Your assignment
Wherever the word "nouveaux" appears in the entries, copy the whole line.

Given records
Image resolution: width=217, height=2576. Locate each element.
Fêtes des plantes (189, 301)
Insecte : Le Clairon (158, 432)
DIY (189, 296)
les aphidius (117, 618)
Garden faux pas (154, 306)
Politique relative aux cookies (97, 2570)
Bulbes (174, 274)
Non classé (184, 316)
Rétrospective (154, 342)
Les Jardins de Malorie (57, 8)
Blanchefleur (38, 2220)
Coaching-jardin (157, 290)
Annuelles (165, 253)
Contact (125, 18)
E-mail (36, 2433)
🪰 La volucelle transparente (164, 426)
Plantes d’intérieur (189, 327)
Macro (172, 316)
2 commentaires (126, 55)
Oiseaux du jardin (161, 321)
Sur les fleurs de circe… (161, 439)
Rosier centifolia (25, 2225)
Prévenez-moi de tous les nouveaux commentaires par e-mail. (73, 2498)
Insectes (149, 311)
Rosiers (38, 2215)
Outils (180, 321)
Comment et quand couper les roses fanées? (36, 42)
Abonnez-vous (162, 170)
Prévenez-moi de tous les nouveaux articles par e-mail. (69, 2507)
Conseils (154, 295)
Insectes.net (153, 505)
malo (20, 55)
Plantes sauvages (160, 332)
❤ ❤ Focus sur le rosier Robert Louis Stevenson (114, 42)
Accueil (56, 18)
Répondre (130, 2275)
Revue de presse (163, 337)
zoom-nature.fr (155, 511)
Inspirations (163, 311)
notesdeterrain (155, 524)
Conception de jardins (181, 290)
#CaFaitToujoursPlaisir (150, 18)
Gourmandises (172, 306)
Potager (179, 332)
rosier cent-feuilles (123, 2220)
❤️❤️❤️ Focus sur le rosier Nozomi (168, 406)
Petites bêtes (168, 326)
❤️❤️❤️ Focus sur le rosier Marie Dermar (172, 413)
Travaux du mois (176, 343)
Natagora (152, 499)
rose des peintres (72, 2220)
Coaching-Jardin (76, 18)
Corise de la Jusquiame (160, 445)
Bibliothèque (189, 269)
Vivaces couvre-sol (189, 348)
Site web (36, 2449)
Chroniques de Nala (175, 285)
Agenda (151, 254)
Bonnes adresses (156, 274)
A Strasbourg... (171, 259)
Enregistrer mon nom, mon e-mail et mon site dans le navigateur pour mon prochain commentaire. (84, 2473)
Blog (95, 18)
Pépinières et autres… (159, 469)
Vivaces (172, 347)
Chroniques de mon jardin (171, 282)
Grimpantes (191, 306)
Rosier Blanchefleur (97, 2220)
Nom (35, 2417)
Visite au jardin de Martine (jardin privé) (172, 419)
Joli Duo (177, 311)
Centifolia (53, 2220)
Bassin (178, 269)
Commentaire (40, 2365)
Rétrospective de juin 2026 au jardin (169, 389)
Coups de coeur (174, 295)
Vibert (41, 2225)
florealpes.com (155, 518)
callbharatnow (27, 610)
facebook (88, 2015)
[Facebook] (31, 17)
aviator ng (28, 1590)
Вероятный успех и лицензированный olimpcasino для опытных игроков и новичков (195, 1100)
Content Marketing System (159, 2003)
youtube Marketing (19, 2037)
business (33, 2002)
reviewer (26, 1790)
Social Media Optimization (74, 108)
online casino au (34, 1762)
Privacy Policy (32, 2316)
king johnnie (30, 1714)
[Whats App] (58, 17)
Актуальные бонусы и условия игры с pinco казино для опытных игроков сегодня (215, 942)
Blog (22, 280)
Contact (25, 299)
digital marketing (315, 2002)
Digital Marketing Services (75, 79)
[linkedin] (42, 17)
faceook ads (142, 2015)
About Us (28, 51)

Expected output
Prévenez-moi de tous les nouveaux commentaires par e-mail. (73, 2498)
Prévenez-moi de tous les nouveaux articles par e-mail. (69, 2507)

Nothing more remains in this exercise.